Lay out the lines below as a numbered list, omitting any blank lines.

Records
━━━━━━━━━━━━━━━━━━━━

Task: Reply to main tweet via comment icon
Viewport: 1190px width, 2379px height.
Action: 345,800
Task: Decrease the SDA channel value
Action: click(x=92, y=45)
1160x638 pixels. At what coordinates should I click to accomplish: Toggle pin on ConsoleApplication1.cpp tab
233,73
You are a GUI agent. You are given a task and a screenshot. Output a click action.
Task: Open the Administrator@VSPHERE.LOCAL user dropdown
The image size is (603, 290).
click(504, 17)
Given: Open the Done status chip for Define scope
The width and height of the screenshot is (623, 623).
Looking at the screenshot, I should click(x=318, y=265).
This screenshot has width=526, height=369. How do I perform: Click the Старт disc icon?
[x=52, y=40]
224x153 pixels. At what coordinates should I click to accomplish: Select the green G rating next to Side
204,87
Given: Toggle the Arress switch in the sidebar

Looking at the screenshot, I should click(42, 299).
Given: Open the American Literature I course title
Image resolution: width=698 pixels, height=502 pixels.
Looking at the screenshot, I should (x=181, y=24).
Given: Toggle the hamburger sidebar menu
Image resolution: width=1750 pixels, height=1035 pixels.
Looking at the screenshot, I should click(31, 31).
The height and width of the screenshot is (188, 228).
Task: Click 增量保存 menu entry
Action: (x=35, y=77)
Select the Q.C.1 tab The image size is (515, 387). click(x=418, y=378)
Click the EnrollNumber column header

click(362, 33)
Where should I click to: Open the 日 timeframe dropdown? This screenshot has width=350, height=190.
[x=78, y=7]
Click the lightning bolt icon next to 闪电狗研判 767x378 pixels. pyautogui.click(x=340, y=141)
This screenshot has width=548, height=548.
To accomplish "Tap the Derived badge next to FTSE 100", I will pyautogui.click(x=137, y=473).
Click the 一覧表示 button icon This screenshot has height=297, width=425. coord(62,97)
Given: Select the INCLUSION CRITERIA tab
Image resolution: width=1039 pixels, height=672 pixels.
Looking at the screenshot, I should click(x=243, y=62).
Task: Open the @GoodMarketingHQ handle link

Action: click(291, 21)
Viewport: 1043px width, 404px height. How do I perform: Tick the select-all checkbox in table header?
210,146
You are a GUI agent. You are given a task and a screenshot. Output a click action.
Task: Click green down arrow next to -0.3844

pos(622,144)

━━━━━━━━━━━━━━━━━━━━

Result:
1. Task: Reply to main tweet via comment icon
2. Viewport: 1190px width, 2379px height.
3. Action: 345,800
4. Task: Decrease the SDA channel value
5. Action: click(x=92, y=45)
6. 1160x638 pixels. At what coordinates should I click to accomplish: Toggle pin on ConsoleApplication1.cpp tab
7. 233,73
8. You are a GUI agent. You are given a task and a screenshot. Output a click action.
9. Task: Open the Administrator@VSPHERE.LOCAL user dropdown
10. The image size is (603, 290).
11. click(504, 17)
12. Given: Open the Done status chip for Define scope
13. The width and height of the screenshot is (623, 623).
14. Looking at the screenshot, I should click(x=318, y=265).
15. This screenshot has width=526, height=369. How do I perform: Click the Старт disc icon?
16. [x=52, y=40]
17. 224x153 pixels. At what coordinates should I click to accomplish: Select the green G rating next to Side
18. 204,87
19. Given: Toggle the Arress switch in the sidebar
20. Looking at the screenshot, I should click(42, 299).
21. Given: Open the American Literature I course title
22. Image resolution: width=698 pixels, height=502 pixels.
23. Looking at the screenshot, I should (x=181, y=24).
24. Given: Toggle the hamburger sidebar menu
25. Image resolution: width=1750 pixels, height=1035 pixels.
26. Looking at the screenshot, I should click(31, 31).
27. The height and width of the screenshot is (188, 228).
28. Task: Click 增量保存 menu entry
29. Action: (x=35, y=77)
30. Select the Q.C.1 tab The image size is (515, 387). click(x=418, y=378)
31. Click the EnrollNumber column header
32. click(362, 33)
33. Where should I click to: Open the 日 timeframe dropdown? This screenshot has width=350, height=190.
34. [x=78, y=7]
35. Click the lightning bolt icon next to 闪电狗研判 767x378 pixels. pyautogui.click(x=340, y=141)
36. This screenshot has width=548, height=548.
37. To accomplish "Tap the Derived badge next to FTSE 100", I will pyautogui.click(x=137, y=473).
38. Click the 一覧表示 button icon This screenshot has height=297, width=425. coord(62,97)
39. Given: Select the INCLUSION CRITERIA tab
40. Image resolution: width=1039 pixels, height=672 pixels.
41. Looking at the screenshot, I should click(x=243, y=62).
42. Task: Open the @GoodMarketingHQ handle link
43. Action: click(291, 21)
44. Viewport: 1043px width, 404px height. How do I perform: Tick the select-all checkbox in table header?
45. 210,146
46. You are a GUI agent. You are given a task and a screenshot. Output a click action.
47. Task: Click green down arrow next to -0.3844
48. pos(622,144)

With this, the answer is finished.